Provided data =
####################
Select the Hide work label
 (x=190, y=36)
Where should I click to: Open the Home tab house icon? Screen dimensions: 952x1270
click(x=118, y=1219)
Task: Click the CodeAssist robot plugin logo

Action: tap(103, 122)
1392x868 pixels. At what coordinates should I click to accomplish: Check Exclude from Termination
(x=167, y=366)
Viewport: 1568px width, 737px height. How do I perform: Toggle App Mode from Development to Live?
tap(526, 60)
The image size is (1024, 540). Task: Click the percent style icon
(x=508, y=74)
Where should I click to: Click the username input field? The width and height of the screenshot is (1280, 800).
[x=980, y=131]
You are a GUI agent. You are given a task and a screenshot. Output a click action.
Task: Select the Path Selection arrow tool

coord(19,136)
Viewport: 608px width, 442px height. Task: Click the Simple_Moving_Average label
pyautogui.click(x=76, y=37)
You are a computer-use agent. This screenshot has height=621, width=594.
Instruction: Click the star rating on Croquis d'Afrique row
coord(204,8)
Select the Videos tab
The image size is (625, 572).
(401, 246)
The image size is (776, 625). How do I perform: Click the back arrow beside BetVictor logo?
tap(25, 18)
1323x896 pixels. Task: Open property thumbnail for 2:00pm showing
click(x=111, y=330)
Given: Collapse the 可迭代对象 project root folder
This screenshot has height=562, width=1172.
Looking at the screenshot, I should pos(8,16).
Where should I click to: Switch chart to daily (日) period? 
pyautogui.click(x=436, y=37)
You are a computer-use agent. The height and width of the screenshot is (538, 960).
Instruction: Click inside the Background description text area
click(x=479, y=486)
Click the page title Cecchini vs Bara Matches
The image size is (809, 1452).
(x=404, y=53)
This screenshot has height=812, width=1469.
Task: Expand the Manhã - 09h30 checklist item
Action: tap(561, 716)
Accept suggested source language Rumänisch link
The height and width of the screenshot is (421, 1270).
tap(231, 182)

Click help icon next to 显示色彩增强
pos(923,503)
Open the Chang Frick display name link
####################
Your goal = Give back, unchanged, every line from the one with "This screenshot has height=562, width=1172." to the end of the entries above.

Exercise output =
This screenshot has height=562, width=1172.
Looking at the screenshot, I should pos(8,16).
Where should I click to: Switch chart to daily (日) period? 
pyautogui.click(x=436, y=37)
You are a computer-use agent. The height and width of the screenshot is (538, 960).
Instruction: Click inside the Background description text area
click(x=479, y=486)
Click the page title Cecchini vs Bara Matches
The image size is (809, 1452).
(x=404, y=53)
This screenshot has height=812, width=1469.
Task: Expand the Manhã - 09h30 checklist item
Action: tap(561, 716)
Accept suggested source language Rumänisch link
The height and width of the screenshot is (421, 1270).
tap(231, 182)

Click help icon next to 显示色彩增强
pos(923,503)
Open the Chang Frick display name link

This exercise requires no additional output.